SOURCE DATA START
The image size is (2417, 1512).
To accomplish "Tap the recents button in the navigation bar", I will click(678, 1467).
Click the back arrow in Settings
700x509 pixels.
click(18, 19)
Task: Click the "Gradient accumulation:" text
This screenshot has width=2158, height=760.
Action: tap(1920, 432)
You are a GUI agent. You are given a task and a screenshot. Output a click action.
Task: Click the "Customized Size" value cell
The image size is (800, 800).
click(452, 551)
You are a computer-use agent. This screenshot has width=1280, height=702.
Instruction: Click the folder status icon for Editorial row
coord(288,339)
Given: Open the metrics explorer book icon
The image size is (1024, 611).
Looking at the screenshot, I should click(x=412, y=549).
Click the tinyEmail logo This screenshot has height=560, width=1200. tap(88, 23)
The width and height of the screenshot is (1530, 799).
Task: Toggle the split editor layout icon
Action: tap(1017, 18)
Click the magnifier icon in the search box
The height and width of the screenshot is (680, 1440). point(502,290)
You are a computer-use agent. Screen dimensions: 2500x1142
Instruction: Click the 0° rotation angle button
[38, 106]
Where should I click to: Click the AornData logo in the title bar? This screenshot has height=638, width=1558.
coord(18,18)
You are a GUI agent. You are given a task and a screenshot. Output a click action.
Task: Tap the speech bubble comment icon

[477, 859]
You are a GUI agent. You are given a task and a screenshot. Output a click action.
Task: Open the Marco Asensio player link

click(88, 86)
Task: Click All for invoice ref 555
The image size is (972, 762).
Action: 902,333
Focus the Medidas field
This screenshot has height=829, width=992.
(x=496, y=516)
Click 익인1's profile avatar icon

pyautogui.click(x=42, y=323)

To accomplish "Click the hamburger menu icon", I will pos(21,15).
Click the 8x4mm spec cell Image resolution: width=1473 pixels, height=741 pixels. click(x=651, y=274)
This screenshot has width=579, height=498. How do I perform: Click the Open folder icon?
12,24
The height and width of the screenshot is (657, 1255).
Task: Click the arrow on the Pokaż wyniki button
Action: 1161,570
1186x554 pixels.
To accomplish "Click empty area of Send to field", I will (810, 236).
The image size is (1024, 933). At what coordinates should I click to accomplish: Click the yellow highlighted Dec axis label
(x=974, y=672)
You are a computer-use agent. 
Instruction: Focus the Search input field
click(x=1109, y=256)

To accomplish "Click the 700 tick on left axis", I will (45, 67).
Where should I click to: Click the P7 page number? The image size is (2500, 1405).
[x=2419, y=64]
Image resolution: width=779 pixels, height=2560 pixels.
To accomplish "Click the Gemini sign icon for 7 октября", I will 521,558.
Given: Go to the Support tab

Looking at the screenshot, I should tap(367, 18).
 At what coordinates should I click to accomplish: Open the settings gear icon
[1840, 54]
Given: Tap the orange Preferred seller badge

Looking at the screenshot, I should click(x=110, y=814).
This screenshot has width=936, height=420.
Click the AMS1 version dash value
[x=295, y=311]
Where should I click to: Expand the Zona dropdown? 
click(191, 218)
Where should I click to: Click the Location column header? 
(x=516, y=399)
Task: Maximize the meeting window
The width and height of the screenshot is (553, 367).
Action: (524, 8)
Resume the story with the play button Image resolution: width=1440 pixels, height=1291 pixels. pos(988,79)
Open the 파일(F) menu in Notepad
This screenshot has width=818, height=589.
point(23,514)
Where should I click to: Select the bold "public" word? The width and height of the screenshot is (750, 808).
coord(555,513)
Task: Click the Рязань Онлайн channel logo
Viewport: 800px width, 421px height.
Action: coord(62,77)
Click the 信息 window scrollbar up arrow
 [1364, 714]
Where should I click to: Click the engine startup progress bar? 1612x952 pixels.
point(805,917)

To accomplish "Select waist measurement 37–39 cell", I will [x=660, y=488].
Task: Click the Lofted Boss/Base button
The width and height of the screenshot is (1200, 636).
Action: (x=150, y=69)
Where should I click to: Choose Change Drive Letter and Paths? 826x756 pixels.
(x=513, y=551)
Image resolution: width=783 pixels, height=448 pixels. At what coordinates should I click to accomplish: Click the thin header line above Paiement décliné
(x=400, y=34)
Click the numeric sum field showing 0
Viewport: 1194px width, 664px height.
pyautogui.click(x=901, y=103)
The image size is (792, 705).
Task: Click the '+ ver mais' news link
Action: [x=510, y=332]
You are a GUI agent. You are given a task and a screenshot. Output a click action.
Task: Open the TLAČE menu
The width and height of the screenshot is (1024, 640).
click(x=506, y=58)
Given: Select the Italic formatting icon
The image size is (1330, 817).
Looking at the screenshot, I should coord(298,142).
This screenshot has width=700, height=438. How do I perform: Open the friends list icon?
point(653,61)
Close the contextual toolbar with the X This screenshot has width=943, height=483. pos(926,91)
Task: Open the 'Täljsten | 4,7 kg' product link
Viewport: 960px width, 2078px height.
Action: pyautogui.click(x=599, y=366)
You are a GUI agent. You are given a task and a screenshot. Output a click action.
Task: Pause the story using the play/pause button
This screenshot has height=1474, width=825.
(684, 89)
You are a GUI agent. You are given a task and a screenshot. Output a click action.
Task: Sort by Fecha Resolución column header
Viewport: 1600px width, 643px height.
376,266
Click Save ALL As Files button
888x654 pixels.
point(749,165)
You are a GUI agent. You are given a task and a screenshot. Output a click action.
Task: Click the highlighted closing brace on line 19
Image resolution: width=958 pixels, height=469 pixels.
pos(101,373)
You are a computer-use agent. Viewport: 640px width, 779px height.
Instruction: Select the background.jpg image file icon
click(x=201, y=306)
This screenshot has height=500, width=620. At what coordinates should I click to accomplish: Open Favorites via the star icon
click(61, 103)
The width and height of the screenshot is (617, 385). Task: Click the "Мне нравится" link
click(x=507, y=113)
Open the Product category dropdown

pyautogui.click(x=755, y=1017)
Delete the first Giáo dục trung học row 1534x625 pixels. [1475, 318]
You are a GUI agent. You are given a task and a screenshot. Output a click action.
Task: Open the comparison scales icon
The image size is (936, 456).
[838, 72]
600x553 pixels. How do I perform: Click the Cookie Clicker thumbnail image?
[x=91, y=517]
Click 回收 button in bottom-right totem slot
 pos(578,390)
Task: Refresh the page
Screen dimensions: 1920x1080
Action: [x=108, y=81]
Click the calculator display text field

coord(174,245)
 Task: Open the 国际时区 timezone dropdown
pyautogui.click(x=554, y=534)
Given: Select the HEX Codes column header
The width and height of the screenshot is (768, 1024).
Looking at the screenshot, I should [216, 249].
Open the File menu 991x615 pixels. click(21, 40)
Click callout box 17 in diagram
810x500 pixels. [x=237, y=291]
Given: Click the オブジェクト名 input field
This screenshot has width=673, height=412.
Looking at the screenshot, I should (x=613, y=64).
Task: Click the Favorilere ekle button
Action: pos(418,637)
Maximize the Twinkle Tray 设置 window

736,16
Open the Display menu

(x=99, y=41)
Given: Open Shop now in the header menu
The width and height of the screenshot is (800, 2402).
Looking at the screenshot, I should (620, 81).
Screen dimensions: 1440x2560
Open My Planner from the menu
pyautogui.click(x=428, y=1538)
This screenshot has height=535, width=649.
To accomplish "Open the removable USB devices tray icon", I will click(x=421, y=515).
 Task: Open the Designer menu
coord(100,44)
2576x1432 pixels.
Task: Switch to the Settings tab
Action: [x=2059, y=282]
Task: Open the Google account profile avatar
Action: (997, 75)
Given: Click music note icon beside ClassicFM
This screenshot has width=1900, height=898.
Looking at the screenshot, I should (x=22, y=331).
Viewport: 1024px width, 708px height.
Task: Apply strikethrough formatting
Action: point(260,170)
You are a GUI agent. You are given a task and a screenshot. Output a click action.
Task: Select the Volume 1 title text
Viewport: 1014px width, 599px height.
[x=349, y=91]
SOURCE DATA END
WHAT THIS TASK INVOLVES —
The answer must consist of every line from the data that holds the string "computer".

ANSWER BELOW —
You are a computer-use agent. This screenshot has width=1280, height=702.
You are a computer-use agent. Screen dimensions: 2500x1142
You are a computer-use agent. 
You are a computer-use agent. Viewport: 640px width, 779px height.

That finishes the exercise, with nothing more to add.